Travellers on a package tour will have a fair idea of what to expect, and the first few nights will be a good indicator of whether or not their expectations will be realised. Such tours are reliable, although there are bound to be some variations in a country as big as China. Nevertheless, in all but the top hotels, the slovenly practices of the staff (and of previous guests) can mar the stay.
In less well-run hotels, expect a whole gamut of problems. Count yourself lucky if the worst you experience is unwashed windows spoiling the view. Others will encounter stained and dirty, used sheets, toilets that run constantly, hot water that does not run at all, carpets seared by cigarette burns, stains, bare electrical wires, and ill-fitting power points. Complaints often have zero effect, but it is worth the attempt.
Hopes and Dreams
Independent travellers will have far less chance of finding reasonable accommodation for a modest price. In many towns and tourist areas, there may be no alternative but to check into the expensive 5-star hotel.
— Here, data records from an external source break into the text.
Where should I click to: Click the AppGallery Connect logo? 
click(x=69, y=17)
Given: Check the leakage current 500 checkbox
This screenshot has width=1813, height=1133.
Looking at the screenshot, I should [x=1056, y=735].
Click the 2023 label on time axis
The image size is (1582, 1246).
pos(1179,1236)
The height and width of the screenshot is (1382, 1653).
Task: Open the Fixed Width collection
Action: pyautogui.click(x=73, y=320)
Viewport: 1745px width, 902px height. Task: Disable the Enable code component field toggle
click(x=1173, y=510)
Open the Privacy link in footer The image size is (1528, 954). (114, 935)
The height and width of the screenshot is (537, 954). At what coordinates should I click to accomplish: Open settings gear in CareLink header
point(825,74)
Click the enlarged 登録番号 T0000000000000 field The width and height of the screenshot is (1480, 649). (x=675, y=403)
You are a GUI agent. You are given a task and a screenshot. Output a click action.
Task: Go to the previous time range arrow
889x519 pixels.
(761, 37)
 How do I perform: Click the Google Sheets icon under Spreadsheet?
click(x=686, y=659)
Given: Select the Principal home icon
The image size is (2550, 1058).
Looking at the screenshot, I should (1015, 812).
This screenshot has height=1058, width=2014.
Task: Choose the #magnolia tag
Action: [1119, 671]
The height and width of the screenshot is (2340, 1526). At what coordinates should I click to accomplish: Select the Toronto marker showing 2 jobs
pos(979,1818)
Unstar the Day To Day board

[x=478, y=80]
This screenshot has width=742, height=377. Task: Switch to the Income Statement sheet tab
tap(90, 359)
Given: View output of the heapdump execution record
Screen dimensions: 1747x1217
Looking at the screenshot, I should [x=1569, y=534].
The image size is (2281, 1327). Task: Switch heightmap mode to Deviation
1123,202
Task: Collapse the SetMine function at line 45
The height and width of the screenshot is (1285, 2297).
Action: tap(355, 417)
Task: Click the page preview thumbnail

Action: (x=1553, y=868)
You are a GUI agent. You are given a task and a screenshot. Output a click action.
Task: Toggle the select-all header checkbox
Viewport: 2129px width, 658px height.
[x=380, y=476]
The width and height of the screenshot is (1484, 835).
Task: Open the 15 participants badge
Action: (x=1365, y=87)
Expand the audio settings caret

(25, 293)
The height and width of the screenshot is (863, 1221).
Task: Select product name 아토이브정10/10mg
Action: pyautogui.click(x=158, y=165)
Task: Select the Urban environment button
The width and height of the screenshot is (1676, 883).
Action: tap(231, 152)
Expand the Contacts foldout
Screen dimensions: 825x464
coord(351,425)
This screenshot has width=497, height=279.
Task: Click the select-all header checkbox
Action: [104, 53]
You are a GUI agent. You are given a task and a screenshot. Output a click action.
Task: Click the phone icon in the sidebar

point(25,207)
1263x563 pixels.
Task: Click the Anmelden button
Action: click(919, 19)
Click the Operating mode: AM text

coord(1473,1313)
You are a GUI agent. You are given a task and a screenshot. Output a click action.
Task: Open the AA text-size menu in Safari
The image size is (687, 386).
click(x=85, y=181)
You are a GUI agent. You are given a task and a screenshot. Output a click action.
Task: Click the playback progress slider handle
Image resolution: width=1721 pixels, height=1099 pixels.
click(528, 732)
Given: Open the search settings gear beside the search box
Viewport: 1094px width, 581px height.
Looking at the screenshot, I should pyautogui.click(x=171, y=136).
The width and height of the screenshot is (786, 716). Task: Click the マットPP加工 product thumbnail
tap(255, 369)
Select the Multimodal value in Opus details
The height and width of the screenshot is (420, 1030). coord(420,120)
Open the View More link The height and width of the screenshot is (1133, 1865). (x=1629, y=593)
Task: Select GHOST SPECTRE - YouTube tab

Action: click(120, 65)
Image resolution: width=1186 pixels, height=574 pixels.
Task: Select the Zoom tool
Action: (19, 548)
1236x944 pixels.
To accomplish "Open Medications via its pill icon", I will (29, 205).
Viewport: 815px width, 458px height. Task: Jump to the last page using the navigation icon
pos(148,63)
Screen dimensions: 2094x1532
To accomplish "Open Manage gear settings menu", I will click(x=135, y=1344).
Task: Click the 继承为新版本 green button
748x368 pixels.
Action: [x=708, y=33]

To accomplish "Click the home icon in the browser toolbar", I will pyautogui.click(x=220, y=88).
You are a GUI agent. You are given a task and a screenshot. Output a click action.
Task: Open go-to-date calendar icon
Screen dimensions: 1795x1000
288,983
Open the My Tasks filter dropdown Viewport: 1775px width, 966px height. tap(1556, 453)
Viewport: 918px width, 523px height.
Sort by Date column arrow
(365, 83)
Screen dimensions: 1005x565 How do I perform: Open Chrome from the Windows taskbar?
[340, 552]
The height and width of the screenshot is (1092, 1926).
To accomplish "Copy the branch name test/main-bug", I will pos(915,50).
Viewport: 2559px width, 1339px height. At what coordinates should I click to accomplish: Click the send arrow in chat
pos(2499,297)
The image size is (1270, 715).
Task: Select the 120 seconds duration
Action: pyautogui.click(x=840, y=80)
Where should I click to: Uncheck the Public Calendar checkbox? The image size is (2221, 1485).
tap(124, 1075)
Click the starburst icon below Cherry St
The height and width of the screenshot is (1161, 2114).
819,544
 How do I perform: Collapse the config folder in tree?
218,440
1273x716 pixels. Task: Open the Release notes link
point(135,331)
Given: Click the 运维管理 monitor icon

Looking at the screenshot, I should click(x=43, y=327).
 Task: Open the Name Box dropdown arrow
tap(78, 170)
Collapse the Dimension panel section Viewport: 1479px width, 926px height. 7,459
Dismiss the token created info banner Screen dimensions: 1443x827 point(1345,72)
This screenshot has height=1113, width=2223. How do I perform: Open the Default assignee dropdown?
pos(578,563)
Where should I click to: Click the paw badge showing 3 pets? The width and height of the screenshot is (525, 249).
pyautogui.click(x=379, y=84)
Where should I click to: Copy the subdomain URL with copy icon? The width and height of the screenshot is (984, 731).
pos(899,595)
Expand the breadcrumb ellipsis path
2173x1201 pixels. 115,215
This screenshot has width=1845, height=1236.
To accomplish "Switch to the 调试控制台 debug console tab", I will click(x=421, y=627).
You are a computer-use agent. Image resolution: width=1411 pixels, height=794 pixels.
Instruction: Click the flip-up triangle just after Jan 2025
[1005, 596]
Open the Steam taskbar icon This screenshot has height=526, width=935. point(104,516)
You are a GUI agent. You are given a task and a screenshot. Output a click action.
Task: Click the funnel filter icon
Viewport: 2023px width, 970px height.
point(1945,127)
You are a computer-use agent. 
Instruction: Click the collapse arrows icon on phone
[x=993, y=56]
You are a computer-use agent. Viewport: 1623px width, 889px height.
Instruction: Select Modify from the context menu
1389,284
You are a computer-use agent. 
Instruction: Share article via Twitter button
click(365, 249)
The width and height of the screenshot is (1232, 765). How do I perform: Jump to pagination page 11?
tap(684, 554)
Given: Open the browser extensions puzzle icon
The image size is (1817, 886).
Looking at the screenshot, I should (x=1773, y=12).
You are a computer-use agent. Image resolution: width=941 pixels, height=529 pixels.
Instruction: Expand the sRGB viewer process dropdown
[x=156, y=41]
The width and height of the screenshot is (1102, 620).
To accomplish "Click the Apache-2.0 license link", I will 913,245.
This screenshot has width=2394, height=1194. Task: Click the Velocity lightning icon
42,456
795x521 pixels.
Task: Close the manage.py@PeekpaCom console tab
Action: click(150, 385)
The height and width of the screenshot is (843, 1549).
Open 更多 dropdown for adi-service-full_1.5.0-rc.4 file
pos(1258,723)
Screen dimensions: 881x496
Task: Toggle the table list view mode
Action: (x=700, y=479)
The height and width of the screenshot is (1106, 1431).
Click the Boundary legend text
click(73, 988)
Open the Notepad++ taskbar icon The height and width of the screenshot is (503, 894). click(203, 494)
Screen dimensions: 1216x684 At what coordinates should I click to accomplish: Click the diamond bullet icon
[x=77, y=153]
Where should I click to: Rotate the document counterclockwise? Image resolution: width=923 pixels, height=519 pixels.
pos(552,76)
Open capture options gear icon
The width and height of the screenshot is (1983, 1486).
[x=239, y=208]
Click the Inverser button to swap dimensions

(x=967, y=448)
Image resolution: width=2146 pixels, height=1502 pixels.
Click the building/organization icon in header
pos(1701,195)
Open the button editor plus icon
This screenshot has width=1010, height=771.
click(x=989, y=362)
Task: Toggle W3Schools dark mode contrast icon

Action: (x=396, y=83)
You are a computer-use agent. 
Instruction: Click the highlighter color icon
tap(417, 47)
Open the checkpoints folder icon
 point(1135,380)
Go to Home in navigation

Lower-cost hotels do exist (although the standards of service and cleanliness are often miserable), but many accept only Chinese guests, and no amount of argument will alter this.
China’s own people are becoming tourists as fast as they can. This represents a vast pool of travellers, and an equally vast pool of competitors for hotel rooms whose number may be inadequate at peak times. Advice to try staying at university dormitories is mostly useless, because Chinese students also like to travel and will be there ahead of you. All this forces foreign tourists into more expensive hotels, which is where the Chinese tourism authorities prefer to see them in any case.
Hong Kong and Macao
Hong Kong represents a special case. There are few cities in the world where pressure on hotel space is so intense, where the response in terms of new construction is so inadequate, and where budget opportunities are almost non-existent. Even the YMCA and YWCA, usually far from the top of most international travellers’ wish lists, can be besieged by business people and well-heeled tourists engaged in a frantic search for accommodation (both are, in fact, fairly high-standard and high-priced hotels). It is not uncommon for every single hotel room in Hong Kong to be booked, so make arrangements well in advance. Make best use of package deals, where the combined cost of air fare and hotel room is far lower than you could possibly negotiate for yourself. The situation is less critical in Macao, except at weekends and during important race meetings, but the same general rule applies.